It is possible to specify multiple public key files by 
specifying the -p option more than once.  This allows you, for 
instance, to specify a common key file shared by a group of 
people, plus a separate key file for your personal 
correspondents.

Automatic Key Distribution via RIPEM Headers

One final way of distributing your public key component is 
automatic:  RIPEM includes your public key in the PEM headers 
inside every message you encrypt.  RIPEM takes advantage of this 
fact when deciphering, as follows:

When you are deciphering a message, RIPEM needs to find the 
sender's public component in order to verify the signature on 
the message.  If RIPEM cannot find the public key of the sender 
via the mechanisms described above, it resorts to looking in the 
PEM headers that immediately precede the ciphertext in any 
RIPEM-enciphered message.  If RIPEM finds the sender's public 
component in the header, it will use this key in attempting to 
verify the signature.  It will also issue a warning message, 
since if the message is fake, the key inside the message is 
probably fake as well.  

If RIPEM does not find the sender's key, it exits with an error 
message.

********

### Instructions to follow
Continue the passage on RIPEM public key distribution, starting after its last sentence about RIPEM exiting with an error message.

### Dataset content
********

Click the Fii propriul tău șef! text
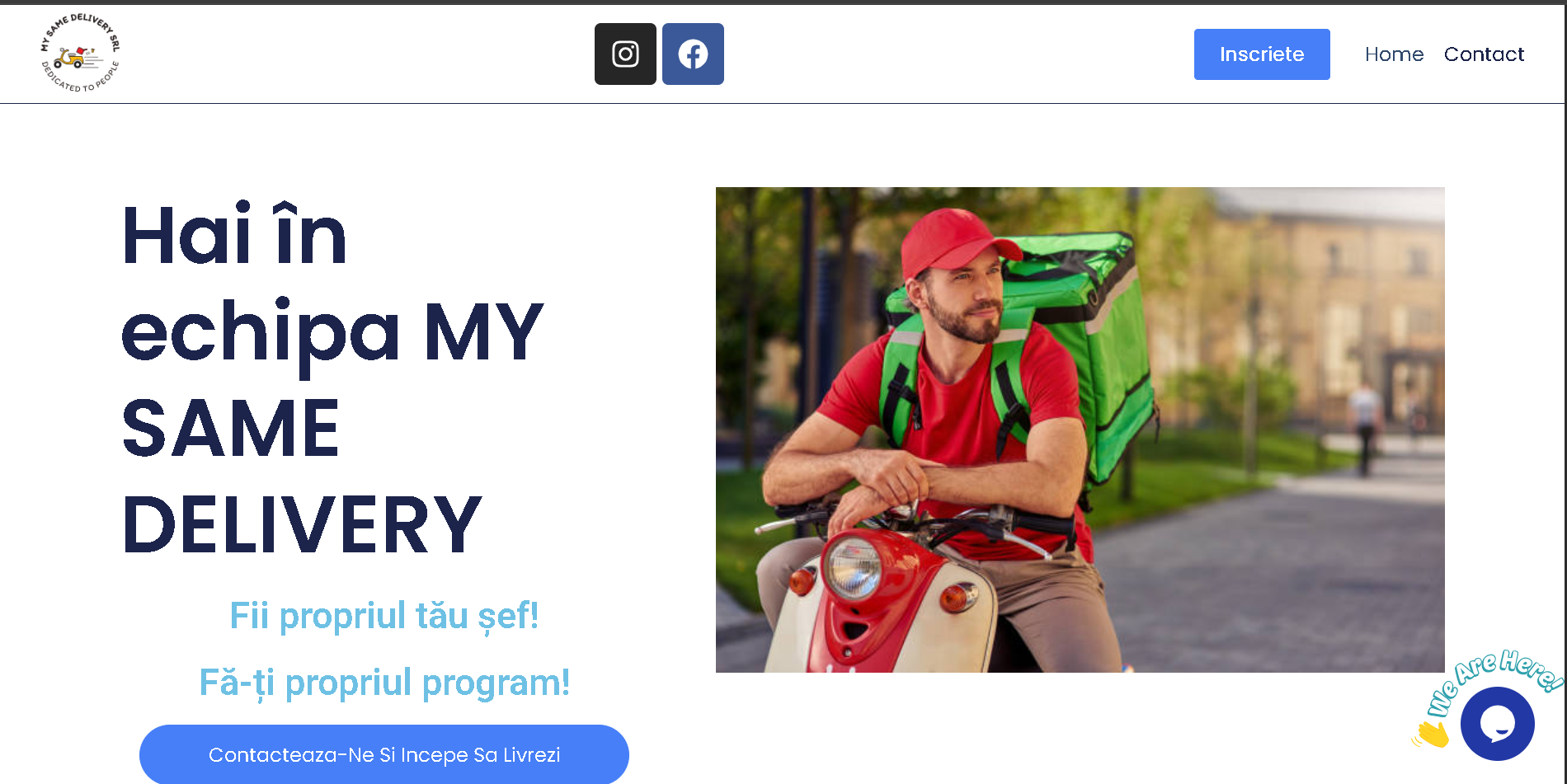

********

### The output
If the -P option has been specified, RIPEM, under these 
conditions, will append the sender's public key to the file 
specified by -P.  You should be cautious about trusting keys 
obtained in this manner.

Managing Private Key Components

Unlike public key components, private key components are stored 
in flat files only.  Typically, a given user will have only one 
RIPEM key, and its private component will be kept by itself in 
the file originally specified by the -S option during key 
generation.  

During encryption and decryption, RIPEM will need to consult 
this file to determine your private key component.  RIPEM 
determines the file's name in one of three ways:

*	By using the value of the -s (for secret key component) 
command line argument.  If you specify -s myprivatekey on the 
RIPEM command line, RIPEM will use myprivatekey as the flat 
file of private keys.
*	In the absence of -s, by using the value of the 
RIPEM_PRIVATE_KEYFILE environment variable.
*	If neither of the above is specified, by using a default file 
name.  On Unix systems, this file name is the fixed name 
.ripemprv in your home directory.  On MS-DOS systems, it is 
the name \RIPEMPRV.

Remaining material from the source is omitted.